We’re here checking out LG’s media preview event, and so far, there are no surprises to be had here. LG’s Daniel Hernandez is on stage as I write this talking about all of the phones that the company has already announced these past few weeks.
Of course, we’re not just here to listen — we’re here to play! And on that note, how could I resist playing with the giant little Optimus Vu.
Two words immediately spring to mind when you pick up the Optimus Vu: “Holy cow.”

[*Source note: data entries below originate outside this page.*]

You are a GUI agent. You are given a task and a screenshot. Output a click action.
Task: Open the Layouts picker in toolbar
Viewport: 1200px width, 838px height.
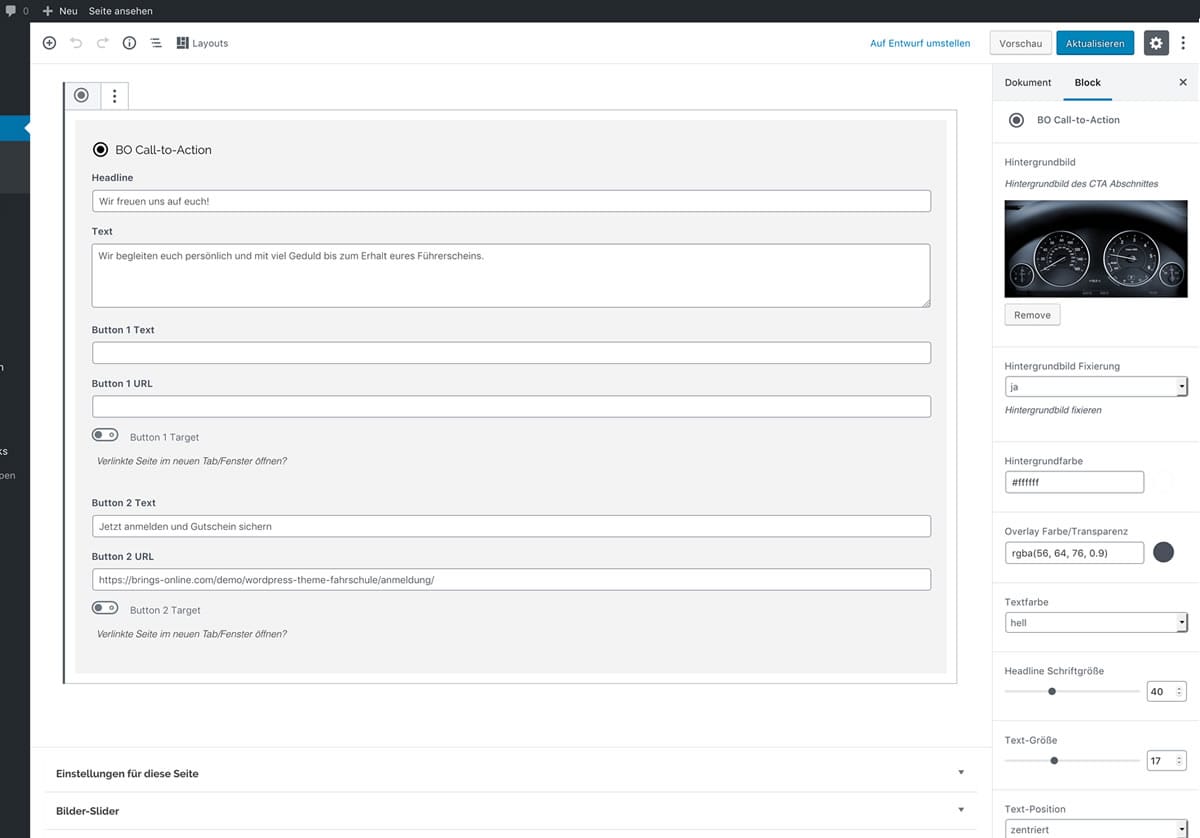point(202,43)
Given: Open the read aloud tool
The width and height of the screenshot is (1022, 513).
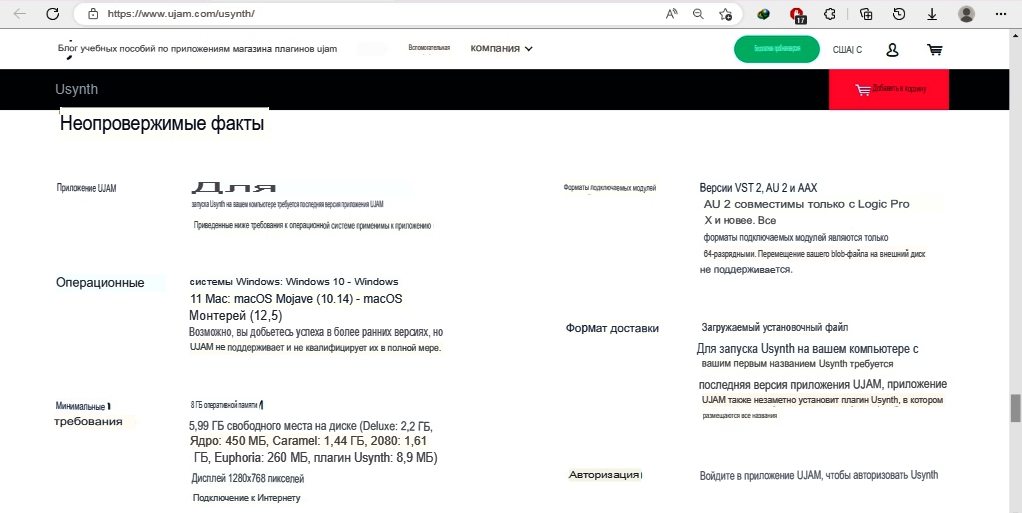Looking at the screenshot, I should click(671, 14).
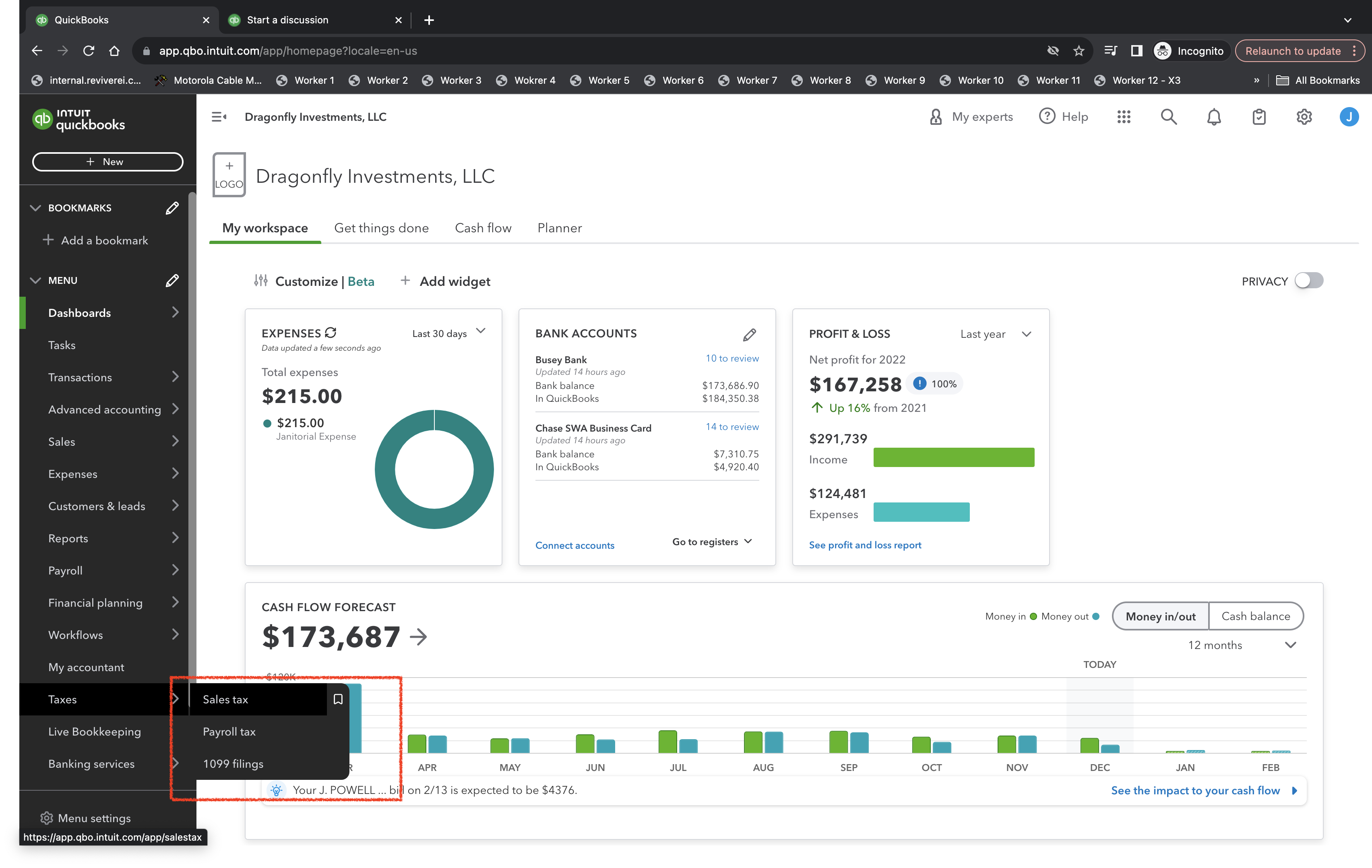Viewport: 1372px width, 868px height.
Task: Click the pencil icon on Bank Accounts
Action: click(749, 335)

When you see the specs on a sheet of paper (or on a blog, as the case may be), the screen immediately seems like the stand-out feature, but it’s not until you actually get the darned thing in your hands that you realize how truly massive it feels. Because of the 5-inch IPS display’s 4:3 aspect ratio, the Optimus Vu just seems like too much phone for one hand — my left thumb could only just barely graze the screen’s right edge.
That said, it’s surprisingly comfortable when held Game Boy-style; that is, with both hands. Its thin (8.5mm) waistline also makes for a very light device, though it’s probably bound to draw comparisons with Samsung’s own Galaxy Note.

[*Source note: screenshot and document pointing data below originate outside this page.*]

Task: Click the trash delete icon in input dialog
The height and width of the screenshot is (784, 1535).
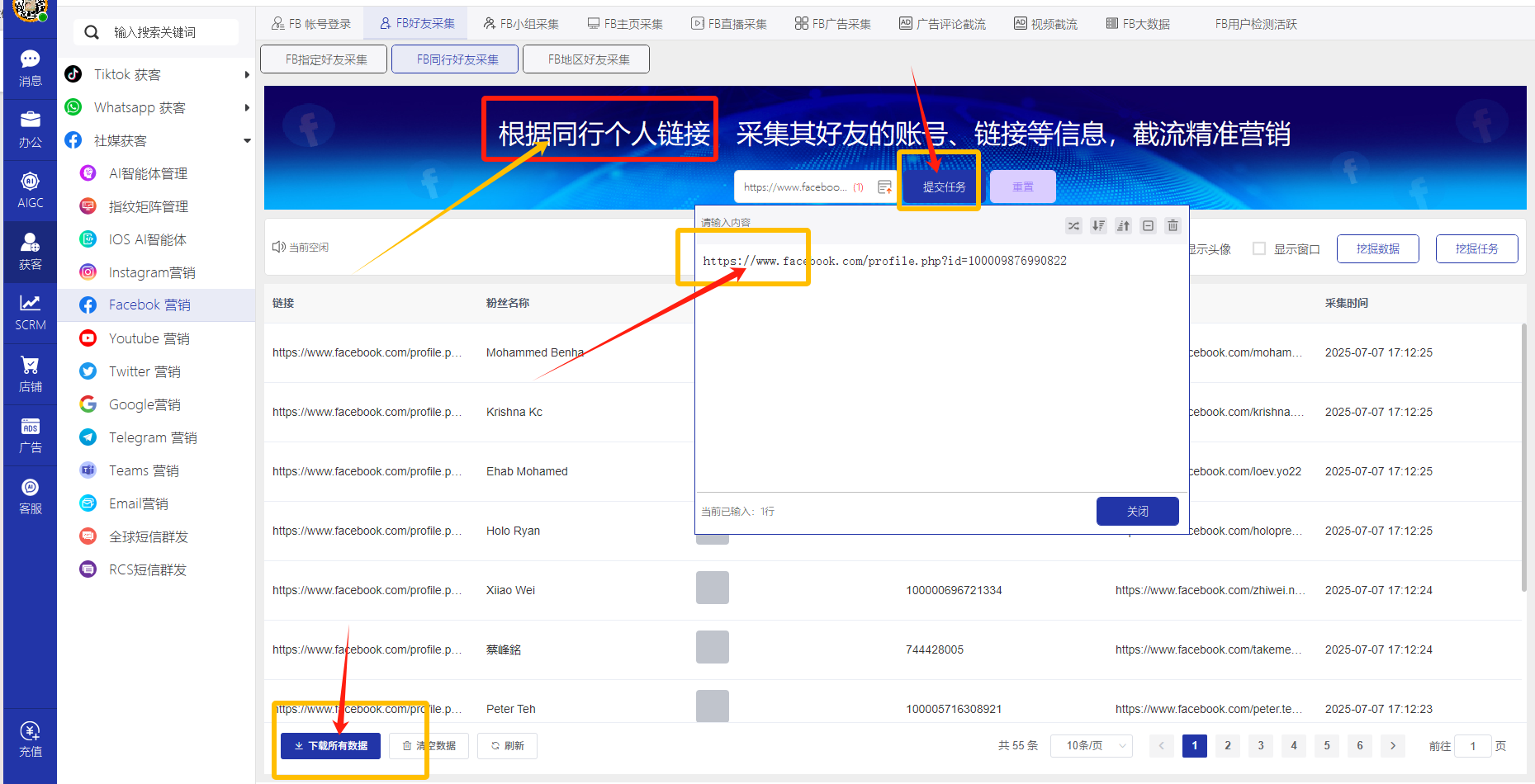Action: pyautogui.click(x=1173, y=226)
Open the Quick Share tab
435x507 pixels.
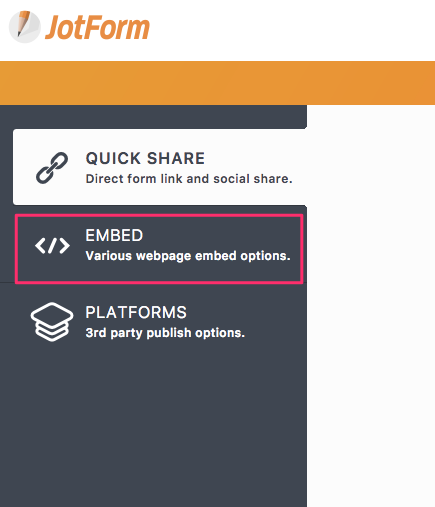160,167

Despite the giant screen potentially hampering usage for people with smaller mitts, the device was very snappy — not a hiccup in sight. As a Gingerbread device, it doesn’t pack the sort of visual flair that Android 4.0 brings to the table, but LG’s custom UI seems more responsive and less intrusive than before. I’d probably chalk that up to the 1.5GHz processor
For better or worse, the stylus seems like sort of an afterthought: it’s nowhere near as smart as Samsung’s S-Pen, mostly because it’s just a regular stylus with a capacitive nib. Users can tap a small button on the device’s top left corner to take a screenshot over which they can doodle, but the noveltly seems to wear off pretty quickly.

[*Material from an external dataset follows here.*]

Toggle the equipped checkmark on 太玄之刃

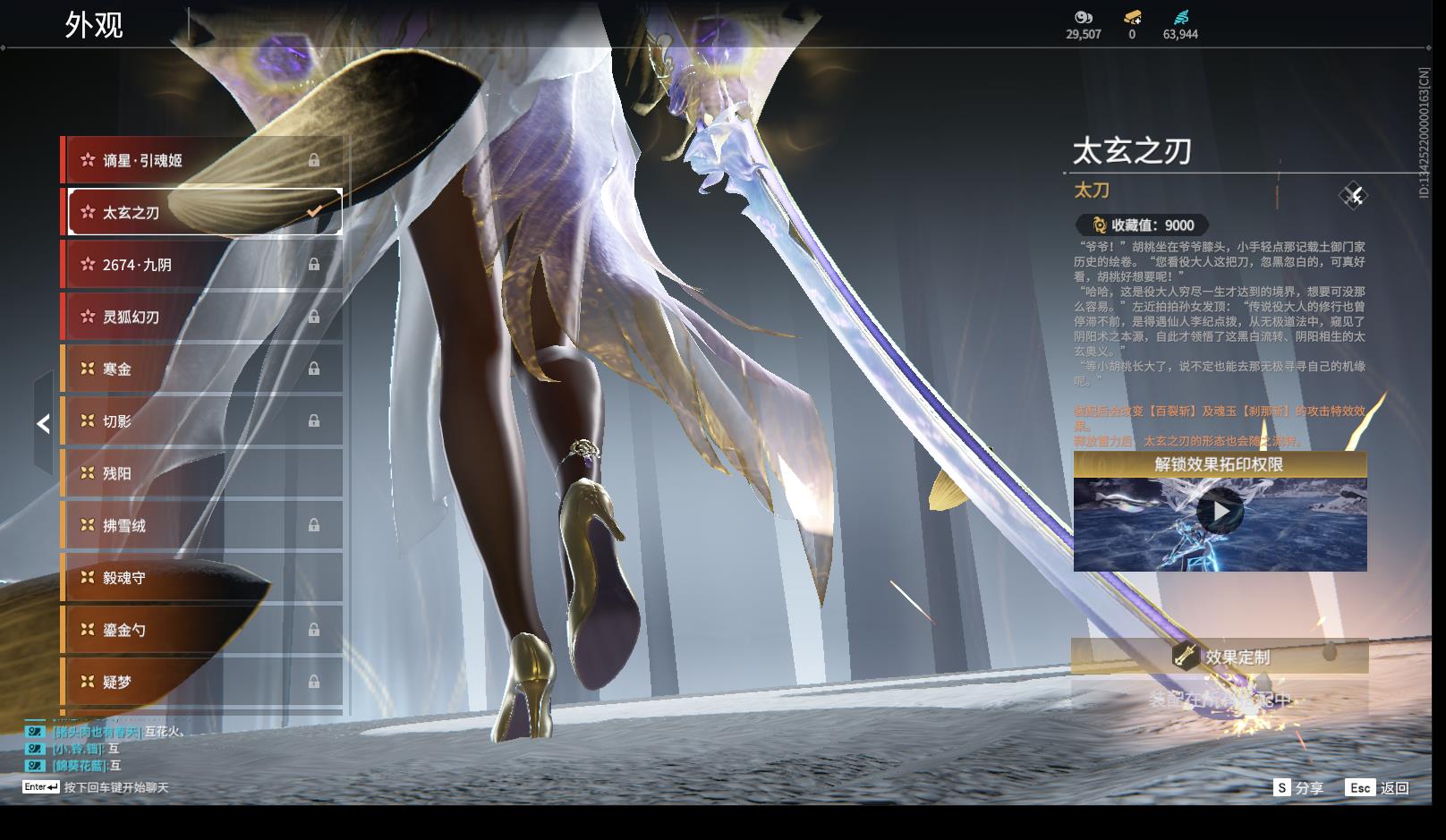[x=314, y=212]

It’s easy to bash the Optimus Vu as a Galaxy Note knock-off, and unimpressive inclusions the like the stylus don’t exactly help its case. Still, LG’s rather odd design choices at least means they were looking to bring a fresh spin to a market that was only just born. Whether or not that translate into actual sales isn’t quite clear (my instincts say no), but LG could do worse than to try something bold.